Covid has made the world smaller despite the lockdowns

This summer Impact Investor talks to investors and entrepreneurs about how the pandemic changed their priorities. This week: Mike Debelak of Inclusive Business Sweden.

The curb on international travel has been frustrating at times, he says. “We work with developing markets. Seeing the impact in the communities and connecting with different partners and entrepreneurs is part of the satisfaction.” Inclusive Business Sweden

“We have just recruited our first employees in Uganda, and we can direct them, have them in Slack and make them part of the team in a way that we otherwise wouldn’t have been able to,” Mike Debelak says.

He is the executive director of Inclusive Business Sweden, an organisation he started in 2013 with an ambitious mission to enable businesses to meet global development needs.

The Swede is currently the investment matchmaking manager for the Swedish International Development Cooperation Agency’s €7.4mn challenge fund to combat poverty.
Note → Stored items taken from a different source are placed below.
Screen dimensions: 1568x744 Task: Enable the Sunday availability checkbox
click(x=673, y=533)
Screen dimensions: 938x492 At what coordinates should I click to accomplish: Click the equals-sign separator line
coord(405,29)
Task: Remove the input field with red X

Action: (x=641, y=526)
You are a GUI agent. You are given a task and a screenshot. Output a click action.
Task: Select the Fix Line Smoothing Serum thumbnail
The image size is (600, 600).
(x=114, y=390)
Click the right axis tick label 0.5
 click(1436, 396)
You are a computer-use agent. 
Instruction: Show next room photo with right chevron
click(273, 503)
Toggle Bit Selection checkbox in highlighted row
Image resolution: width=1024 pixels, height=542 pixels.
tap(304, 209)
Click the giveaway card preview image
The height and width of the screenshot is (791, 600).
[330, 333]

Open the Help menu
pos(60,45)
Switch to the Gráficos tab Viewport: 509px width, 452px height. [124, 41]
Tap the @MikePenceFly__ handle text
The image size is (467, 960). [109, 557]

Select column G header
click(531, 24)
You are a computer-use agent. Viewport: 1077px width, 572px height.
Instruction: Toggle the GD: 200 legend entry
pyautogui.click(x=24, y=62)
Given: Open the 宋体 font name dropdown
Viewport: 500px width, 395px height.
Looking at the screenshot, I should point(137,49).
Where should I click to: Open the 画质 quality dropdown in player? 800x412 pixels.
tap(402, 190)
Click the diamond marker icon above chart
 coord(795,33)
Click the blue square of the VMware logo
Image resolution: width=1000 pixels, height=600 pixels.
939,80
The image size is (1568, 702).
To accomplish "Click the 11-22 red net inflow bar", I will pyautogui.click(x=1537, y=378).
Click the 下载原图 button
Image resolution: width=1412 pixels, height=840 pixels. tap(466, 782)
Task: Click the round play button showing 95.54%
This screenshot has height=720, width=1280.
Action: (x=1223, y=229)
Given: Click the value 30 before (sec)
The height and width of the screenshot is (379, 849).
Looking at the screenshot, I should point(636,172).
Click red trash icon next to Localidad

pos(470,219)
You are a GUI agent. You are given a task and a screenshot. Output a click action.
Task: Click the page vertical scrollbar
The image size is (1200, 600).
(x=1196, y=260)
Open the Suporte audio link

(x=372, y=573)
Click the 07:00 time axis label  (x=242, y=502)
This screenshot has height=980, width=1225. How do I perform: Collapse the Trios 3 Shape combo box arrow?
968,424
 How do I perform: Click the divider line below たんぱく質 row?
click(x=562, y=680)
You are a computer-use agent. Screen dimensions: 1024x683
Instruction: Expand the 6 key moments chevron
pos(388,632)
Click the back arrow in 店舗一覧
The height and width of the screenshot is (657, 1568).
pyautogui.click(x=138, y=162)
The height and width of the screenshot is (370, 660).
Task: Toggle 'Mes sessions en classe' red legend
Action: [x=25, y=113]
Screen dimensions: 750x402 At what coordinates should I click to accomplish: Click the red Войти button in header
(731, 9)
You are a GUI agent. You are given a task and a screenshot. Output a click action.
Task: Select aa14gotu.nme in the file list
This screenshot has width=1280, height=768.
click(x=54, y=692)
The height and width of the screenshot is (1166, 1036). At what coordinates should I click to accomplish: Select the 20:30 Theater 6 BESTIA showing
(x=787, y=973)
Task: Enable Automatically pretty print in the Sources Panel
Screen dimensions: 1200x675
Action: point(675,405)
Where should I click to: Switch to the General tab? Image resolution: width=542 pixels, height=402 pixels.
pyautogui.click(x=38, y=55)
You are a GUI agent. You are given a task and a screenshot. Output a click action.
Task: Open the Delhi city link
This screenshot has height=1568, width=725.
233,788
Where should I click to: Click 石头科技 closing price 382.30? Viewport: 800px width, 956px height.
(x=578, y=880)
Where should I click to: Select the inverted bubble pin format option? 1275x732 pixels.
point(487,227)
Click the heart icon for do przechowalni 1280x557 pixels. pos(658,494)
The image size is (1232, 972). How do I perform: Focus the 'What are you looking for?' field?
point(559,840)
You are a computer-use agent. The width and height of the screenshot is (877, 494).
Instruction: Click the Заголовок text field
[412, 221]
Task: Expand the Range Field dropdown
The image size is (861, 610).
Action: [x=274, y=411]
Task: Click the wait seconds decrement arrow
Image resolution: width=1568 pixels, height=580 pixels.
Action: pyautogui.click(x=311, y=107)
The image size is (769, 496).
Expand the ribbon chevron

Before that, he was programme director for the Inclusive Business Co-creation Accelerator, a three-year national innovation programme in Sweden.

He says Covid-19 has made the world a bit smaller, despite the travel restrictions and lockdowns. “I think that we have gotten much better at working globally, using online tools and being able to hold Zoom workshops,” Debelak says.

Virtual events to be the norm

He believes virtual workshops and events will become the norm even post-pandemic. “We also ran our inclusive business forum virtually last year and it was a massive success.”

“We had great speakers and a much more international group of participants than we’ve had before. This year, we are doing it virtually again as it allows us to work more easily with international partners. It also makes it easier for people who have families and kids to attend.”

“On the whole, I think we will have a much more flexible approach to work in the future. I doubt we’ll ever go back to being in the office five days a week.”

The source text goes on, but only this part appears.